The ruling does not legalize distributing copyrighted songs over the Internet, and people who download songs still could face lawsuits, but it will greatly increase the cost and effort for the Washington-based Recording Industry Association of America to track such activity and sue those who are swapping music online.

The U.S. Court of Appeals for the District of Columbia overturned a trial judge's decision to enforce copyright subpoenas, one of the most effective tools used by the recording industry. The subpoena power was established by a law passed before the explosive growth of swapping music online.
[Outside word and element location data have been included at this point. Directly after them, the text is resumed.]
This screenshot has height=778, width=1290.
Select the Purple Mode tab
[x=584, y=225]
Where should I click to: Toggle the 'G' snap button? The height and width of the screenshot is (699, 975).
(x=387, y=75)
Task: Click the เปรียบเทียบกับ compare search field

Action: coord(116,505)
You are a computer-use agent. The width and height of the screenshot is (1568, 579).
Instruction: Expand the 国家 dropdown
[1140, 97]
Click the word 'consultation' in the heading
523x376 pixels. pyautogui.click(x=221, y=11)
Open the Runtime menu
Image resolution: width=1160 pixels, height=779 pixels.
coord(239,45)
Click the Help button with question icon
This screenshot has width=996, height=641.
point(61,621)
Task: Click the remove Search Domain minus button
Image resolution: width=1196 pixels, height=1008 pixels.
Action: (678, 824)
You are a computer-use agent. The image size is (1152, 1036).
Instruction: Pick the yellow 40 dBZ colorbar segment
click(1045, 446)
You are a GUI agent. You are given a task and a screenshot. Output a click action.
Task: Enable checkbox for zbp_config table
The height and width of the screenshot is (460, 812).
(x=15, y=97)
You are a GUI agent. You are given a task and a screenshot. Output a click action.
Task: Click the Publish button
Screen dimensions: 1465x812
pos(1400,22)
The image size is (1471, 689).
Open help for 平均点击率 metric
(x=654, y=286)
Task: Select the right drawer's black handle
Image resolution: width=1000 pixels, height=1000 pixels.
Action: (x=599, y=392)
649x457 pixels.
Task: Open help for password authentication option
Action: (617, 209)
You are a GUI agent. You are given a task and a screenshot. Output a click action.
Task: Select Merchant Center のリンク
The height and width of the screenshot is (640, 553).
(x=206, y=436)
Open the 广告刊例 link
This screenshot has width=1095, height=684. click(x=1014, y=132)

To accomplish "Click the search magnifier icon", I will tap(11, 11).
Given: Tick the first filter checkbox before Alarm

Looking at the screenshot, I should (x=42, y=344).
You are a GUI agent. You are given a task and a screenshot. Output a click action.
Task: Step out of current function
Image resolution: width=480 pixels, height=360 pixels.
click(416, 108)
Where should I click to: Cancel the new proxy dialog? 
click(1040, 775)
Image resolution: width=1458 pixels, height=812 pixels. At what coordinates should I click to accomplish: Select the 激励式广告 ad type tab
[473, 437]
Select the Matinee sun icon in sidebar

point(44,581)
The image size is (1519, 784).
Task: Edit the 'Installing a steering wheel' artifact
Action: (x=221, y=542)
''It's an incredible ruling, a blow for the little guy,'' said Bob Barnes, a grandfather in Fresno, Calif., who was targeted by one of the earliest subpoenas from the Recording Industry Association of America but isn't among the hundreds who have been sued so far.

The appeals court said the 1998 copyright law doesn't cover popular file-sharing networks used by tens of millions of Americans to download songs. The law ''betrays no awareness whatsoever that Internet users might be able directly to exchange files containing copyrighted works,'' the court wrote.

The judges sympathized with the recording industry, which has cited declining profits, noting that ''stakes are large.'' But they said it was not the role of courts to rewrite the 1998 law, ''no matter how damaging'' the practice of swapping has become to the music industry or threatens to become to the motion picture and software industries.